Task description:
Which lines in the material below contain the word "label"? Find each one and copy it in full.

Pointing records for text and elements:
---+---

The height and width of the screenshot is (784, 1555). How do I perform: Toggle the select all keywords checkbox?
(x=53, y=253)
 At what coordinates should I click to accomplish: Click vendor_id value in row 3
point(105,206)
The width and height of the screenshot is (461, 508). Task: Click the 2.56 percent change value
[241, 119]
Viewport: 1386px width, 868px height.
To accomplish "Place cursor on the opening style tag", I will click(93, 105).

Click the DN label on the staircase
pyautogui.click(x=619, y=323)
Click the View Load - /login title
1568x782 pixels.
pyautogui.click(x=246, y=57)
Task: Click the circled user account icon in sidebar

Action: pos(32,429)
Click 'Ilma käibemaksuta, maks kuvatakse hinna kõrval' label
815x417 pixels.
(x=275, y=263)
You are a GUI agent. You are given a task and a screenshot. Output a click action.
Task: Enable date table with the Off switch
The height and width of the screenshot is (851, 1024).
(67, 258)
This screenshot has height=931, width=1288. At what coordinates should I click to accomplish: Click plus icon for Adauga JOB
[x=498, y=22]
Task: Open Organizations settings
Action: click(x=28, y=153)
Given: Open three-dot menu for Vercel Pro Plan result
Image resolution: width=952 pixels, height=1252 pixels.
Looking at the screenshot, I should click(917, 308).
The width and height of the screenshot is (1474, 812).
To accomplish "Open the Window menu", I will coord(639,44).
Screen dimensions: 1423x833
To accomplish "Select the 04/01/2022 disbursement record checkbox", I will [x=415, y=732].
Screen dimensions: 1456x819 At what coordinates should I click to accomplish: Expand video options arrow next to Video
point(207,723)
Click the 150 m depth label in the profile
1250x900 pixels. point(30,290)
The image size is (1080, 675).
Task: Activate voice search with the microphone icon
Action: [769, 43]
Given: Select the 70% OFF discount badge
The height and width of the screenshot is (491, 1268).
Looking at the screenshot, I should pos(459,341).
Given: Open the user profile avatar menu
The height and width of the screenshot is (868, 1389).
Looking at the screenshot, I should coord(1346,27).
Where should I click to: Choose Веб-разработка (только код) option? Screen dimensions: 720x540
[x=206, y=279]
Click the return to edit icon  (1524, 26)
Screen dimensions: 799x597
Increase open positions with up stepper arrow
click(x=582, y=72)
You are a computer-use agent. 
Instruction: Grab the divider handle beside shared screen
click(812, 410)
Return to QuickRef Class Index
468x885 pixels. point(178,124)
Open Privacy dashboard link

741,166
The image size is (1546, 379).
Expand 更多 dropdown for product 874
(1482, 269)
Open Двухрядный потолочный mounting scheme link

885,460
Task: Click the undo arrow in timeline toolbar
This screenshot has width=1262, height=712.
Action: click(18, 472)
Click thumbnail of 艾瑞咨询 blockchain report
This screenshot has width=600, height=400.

---+---

Task response:
Click the DN label on the staircase
Click 'Ilma käibemaksuta, maks kuvatakse hinna kõrval' label
Click the 150 m depth label in the profile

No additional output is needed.